(Data excerpts)

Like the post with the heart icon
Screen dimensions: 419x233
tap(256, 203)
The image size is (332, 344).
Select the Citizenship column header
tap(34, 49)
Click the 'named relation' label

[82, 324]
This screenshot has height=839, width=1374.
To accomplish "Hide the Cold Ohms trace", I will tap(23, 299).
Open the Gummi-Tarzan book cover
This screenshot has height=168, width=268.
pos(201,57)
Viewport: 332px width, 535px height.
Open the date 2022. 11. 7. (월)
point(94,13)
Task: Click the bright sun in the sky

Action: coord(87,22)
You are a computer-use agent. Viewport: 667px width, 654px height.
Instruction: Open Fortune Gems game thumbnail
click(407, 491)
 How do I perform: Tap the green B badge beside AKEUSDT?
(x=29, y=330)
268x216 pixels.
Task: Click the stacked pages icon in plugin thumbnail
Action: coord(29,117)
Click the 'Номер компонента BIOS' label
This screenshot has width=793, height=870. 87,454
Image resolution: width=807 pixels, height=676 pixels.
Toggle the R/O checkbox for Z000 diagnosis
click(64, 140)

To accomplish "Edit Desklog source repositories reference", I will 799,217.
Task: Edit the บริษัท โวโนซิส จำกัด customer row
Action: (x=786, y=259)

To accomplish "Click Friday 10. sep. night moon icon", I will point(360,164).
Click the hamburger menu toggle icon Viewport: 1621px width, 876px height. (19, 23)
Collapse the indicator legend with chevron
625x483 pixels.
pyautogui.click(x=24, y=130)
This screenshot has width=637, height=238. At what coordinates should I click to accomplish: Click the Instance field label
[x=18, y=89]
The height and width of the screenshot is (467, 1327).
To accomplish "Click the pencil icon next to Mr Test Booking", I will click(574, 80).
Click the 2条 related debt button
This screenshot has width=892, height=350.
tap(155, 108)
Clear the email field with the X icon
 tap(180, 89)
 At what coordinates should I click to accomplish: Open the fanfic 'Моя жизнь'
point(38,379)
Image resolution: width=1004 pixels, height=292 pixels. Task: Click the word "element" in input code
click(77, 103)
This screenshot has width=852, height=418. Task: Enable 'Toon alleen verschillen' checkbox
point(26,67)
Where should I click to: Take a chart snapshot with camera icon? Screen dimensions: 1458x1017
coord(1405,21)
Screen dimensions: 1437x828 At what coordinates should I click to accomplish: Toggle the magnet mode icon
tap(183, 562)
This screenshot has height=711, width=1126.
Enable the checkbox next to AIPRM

(End Data excerpts)

#### Exercise requirements:
Look through the entries and return every line where "next" appears.

#### Solution for this problem:
To accomplish "Click the pencil icon next to Mr Test Booking", I will click(574, 80).
Enable the checkbox next to AIPRM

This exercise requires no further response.